*ENTRIES SHOWN*

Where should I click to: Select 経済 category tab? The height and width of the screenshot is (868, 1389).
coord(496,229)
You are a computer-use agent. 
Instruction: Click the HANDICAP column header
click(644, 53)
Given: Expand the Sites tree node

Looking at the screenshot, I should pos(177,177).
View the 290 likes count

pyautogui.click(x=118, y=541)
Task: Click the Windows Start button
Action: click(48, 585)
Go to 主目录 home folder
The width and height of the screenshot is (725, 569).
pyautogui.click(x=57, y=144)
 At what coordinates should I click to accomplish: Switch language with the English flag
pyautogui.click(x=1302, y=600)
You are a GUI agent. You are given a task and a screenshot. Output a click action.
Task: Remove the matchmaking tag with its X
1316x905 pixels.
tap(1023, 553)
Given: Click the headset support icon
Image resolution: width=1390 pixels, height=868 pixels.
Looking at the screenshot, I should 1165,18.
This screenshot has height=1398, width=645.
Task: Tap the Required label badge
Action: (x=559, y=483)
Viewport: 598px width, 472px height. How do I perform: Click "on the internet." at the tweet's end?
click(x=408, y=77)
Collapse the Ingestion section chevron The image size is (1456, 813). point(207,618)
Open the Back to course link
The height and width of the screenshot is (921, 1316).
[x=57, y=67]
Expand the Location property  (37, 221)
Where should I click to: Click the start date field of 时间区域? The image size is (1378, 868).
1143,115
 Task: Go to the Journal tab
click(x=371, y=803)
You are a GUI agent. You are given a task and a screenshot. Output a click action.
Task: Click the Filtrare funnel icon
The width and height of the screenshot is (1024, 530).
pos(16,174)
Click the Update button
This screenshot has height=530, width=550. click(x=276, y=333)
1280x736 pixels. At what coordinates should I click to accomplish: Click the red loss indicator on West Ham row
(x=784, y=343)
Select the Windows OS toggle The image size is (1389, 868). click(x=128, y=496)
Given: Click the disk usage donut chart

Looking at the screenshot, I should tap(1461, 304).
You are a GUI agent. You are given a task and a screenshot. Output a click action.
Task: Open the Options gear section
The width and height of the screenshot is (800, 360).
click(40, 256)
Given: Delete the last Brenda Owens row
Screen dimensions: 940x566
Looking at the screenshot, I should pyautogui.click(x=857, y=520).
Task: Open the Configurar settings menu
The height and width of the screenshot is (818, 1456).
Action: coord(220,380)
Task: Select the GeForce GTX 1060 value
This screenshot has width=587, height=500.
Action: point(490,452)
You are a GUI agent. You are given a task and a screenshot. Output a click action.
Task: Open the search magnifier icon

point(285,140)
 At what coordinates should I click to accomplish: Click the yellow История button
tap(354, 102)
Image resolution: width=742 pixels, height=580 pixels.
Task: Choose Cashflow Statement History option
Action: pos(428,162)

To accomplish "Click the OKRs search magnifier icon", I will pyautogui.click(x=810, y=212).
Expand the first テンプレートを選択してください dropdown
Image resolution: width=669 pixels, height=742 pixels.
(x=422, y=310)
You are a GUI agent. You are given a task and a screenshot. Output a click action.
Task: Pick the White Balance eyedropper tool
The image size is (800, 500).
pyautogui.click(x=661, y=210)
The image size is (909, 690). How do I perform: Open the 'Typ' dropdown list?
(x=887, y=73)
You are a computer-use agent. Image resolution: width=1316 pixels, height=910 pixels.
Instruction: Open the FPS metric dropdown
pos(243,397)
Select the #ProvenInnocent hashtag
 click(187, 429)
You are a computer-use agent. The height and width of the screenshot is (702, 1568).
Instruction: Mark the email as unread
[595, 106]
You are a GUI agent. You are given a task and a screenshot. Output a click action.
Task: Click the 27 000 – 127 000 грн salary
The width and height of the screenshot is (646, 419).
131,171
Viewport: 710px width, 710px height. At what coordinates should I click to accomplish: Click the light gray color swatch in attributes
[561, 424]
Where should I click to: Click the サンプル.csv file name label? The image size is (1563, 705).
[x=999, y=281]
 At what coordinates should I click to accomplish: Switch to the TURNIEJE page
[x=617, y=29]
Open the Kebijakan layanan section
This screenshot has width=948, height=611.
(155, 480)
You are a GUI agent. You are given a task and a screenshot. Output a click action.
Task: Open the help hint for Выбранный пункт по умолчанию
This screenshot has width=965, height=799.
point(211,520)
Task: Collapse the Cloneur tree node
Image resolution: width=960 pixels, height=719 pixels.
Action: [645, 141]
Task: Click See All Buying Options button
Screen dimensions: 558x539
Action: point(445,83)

*WHAT YOU WILL DO*
Reproduce all of the entries above word for word, keeping every line in its original order.

*ANSWER TO THE EXERCISE*
Where should I click to: Select 経済 category tab? The height and width of the screenshot is (868, 1389).
coord(496,229)
You are a computer-use agent. 
Instruction: Click the HANDICAP column header
click(644, 53)
Given: Expand the Sites tree node

Looking at the screenshot, I should pos(177,177).
View the 290 likes count

pyautogui.click(x=118, y=541)
Task: Click the Windows Start button
Action: click(48, 585)
Go to 主目录 home folder
The width and height of the screenshot is (725, 569).
pyautogui.click(x=57, y=144)
 At what coordinates should I click to accomplish: Switch language with the English flag
pyautogui.click(x=1302, y=600)
You are a GUI agent. You are given a task and a screenshot. Output a click action.
Task: Remove the matchmaking tag with its X
1316x905 pixels.
tap(1023, 553)
Given: Click the headset support icon
Image resolution: width=1390 pixels, height=868 pixels.
Looking at the screenshot, I should 1165,18.
This screenshot has height=1398, width=645.
Task: Tap the Required label badge
Action: (x=559, y=483)
Viewport: 598px width, 472px height. How do I perform: Click "on the internet." at the tweet's end?
click(x=408, y=77)
Collapse the Ingestion section chevron The image size is (1456, 813). point(207,618)
Open the Back to course link
The height and width of the screenshot is (921, 1316).
[x=57, y=67]
Expand the Location property  (37, 221)
Where should I click to: Click the start date field of 时间区域? The image size is (1378, 868).
1143,115
 Task: Go to the Journal tab
click(x=371, y=803)
You are a GUI agent. You are given a task and a screenshot. Output a click action.
Task: Click the Filtrare funnel icon
The width and height of the screenshot is (1024, 530).
pos(16,174)
Click the Update button
This screenshot has height=530, width=550. click(x=276, y=333)
1280x736 pixels. At what coordinates should I click to accomplish: Click the red loss indicator on West Ham row
(x=784, y=343)
Select the Windows OS toggle The image size is (1389, 868). click(x=128, y=496)
Given: Click the disk usage donut chart

Looking at the screenshot, I should tap(1461, 304).
You are a GUI agent. You are given a task and a screenshot. Output a click action.
Task: Open the Options gear section
The width and height of the screenshot is (800, 360).
click(40, 256)
Given: Delete the last Brenda Owens row
Screen dimensions: 940x566
Looking at the screenshot, I should pyautogui.click(x=857, y=520).
Task: Open the Configurar settings menu
The height and width of the screenshot is (818, 1456).
Action: coord(220,380)
Task: Select the GeForce GTX 1060 value
This screenshot has width=587, height=500.
Action: point(490,452)
You are a GUI agent. You are given a task and a screenshot. Output a click action.
Task: Open the search magnifier icon

point(285,140)
 At what coordinates should I click to accomplish: Click the yellow История button
tap(354, 102)
Image resolution: width=742 pixels, height=580 pixels.
Task: Choose Cashflow Statement History option
Action: pos(428,162)

To accomplish "Click the OKRs search magnifier icon", I will pyautogui.click(x=810, y=212).
Expand the first テンプレートを選択してください dropdown
Image resolution: width=669 pixels, height=742 pixels.
(x=422, y=310)
You are a GUI agent. You are given a task and a screenshot. Output a click action.
Task: Pick the White Balance eyedropper tool
The image size is (800, 500).
pyautogui.click(x=661, y=210)
The image size is (909, 690). How do I perform: Open the 'Typ' dropdown list?
(x=887, y=73)
You are a computer-use agent. Image resolution: width=1316 pixels, height=910 pixels.
Instruction: Open the FPS metric dropdown
pos(243,397)
Select the #ProvenInnocent hashtag
 click(187, 429)
You are a computer-use agent. The height and width of the screenshot is (702, 1568).
Instruction: Mark the email as unread
[595, 106]
You are a GUI agent. You are given a task and a screenshot. Output a click action.
Task: Click the 27 000 – 127 000 грн salary
The width and height of the screenshot is (646, 419).
131,171
Viewport: 710px width, 710px height. At what coordinates should I click to accomplish: Click the light gray color swatch in attributes
[561, 424]
Where should I click to: Click the サンプル.csv file name label? The image size is (1563, 705).
[x=999, y=281]
 At what coordinates should I click to accomplish: Switch to the TURNIEJE page
[x=617, y=29]
Open the Kebijakan layanan section
This screenshot has width=948, height=611.
(155, 480)
You are a GUI agent. You are given a task and a screenshot. Output a click action.
Task: Open the help hint for Выбранный пункт по умолчанию
This screenshot has width=965, height=799.
point(211,520)
Task: Collapse the Cloneur tree node
Image resolution: width=960 pixels, height=719 pixels.
Action: [645, 141]
Task: Click See All Buying Options button
Screen dimensions: 558x539
Action: point(445,83)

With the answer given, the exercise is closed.